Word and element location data
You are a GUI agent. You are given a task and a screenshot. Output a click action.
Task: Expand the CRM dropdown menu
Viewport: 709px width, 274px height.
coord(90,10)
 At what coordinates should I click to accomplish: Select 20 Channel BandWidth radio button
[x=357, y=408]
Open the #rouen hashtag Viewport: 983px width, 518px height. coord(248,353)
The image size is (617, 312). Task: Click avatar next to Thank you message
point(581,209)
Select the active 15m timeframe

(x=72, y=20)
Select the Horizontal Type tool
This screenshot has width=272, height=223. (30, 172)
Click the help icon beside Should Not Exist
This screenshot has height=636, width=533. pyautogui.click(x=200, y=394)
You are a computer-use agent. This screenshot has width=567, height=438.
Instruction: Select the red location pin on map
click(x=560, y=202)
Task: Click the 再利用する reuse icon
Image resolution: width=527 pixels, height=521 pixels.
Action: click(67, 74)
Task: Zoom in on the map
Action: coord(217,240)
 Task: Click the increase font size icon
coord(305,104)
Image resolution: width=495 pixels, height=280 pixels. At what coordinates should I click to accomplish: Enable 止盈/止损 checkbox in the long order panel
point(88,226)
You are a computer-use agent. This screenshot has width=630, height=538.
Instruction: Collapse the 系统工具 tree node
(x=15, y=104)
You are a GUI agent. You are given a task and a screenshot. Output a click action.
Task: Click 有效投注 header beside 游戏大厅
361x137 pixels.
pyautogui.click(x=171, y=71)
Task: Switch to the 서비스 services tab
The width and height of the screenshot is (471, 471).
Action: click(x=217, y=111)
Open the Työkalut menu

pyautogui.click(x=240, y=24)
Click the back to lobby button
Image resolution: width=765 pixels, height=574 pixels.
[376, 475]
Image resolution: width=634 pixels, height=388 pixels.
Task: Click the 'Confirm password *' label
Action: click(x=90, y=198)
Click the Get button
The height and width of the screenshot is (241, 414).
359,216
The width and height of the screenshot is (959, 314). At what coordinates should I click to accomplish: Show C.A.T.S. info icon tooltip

Stated task:
Please output all of the items above again, without changing anything.

Task solution:
You are a GUI agent. You are given a task and a screenshot. Output a click action.
Task: Expand the CRM dropdown menu
Viewport: 709px width, 274px height.
coord(90,10)
 At what coordinates should I click to accomplish: Select 20 Channel BandWidth radio button
[x=357, y=408]
Open the #rouen hashtag Viewport: 983px width, 518px height. coord(248,353)
The image size is (617, 312). Task: Click avatar next to Thank you message
point(581,209)
Select the active 15m timeframe

(x=72, y=20)
Select the Horizontal Type tool
This screenshot has width=272, height=223. (30, 172)
Click the help icon beside Should Not Exist
This screenshot has height=636, width=533. pyautogui.click(x=200, y=394)
You are a computer-use agent. This screenshot has width=567, height=438.
Instruction: Select the red location pin on map
click(x=560, y=202)
Task: Click the 再利用する reuse icon
Image resolution: width=527 pixels, height=521 pixels.
Action: click(67, 74)
Task: Zoom in on the map
Action: coord(217,240)
 Task: Click the increase font size icon
coord(305,104)
Image resolution: width=495 pixels, height=280 pixels. At what coordinates should I click to accomplish: Enable 止盈/止损 checkbox in the long order panel
point(88,226)
You are a computer-use agent. This screenshot has width=630, height=538.
Instruction: Collapse the 系统工具 tree node
(x=15, y=104)
You are a GUI agent. You are given a task and a screenshot. Output a click action.
Task: Click 有效投注 header beside 游戏大厅
361x137 pixels.
pyautogui.click(x=171, y=71)
Task: Switch to the 서비스 services tab
The width and height of the screenshot is (471, 471).
Action: click(x=217, y=111)
Open the Työkalut menu

pyautogui.click(x=240, y=24)
Click the back to lobby button
Image resolution: width=765 pixels, height=574 pixels.
[376, 475]
Image resolution: width=634 pixels, height=388 pixels.
Task: Click the 'Confirm password *' label
Action: click(x=90, y=198)
Click the Get button
The height and width of the screenshot is (241, 414).
359,216
The width and height of the screenshot is (959, 314). At what coordinates should I click to accomplish: Show C.A.T.S. info icon tooltip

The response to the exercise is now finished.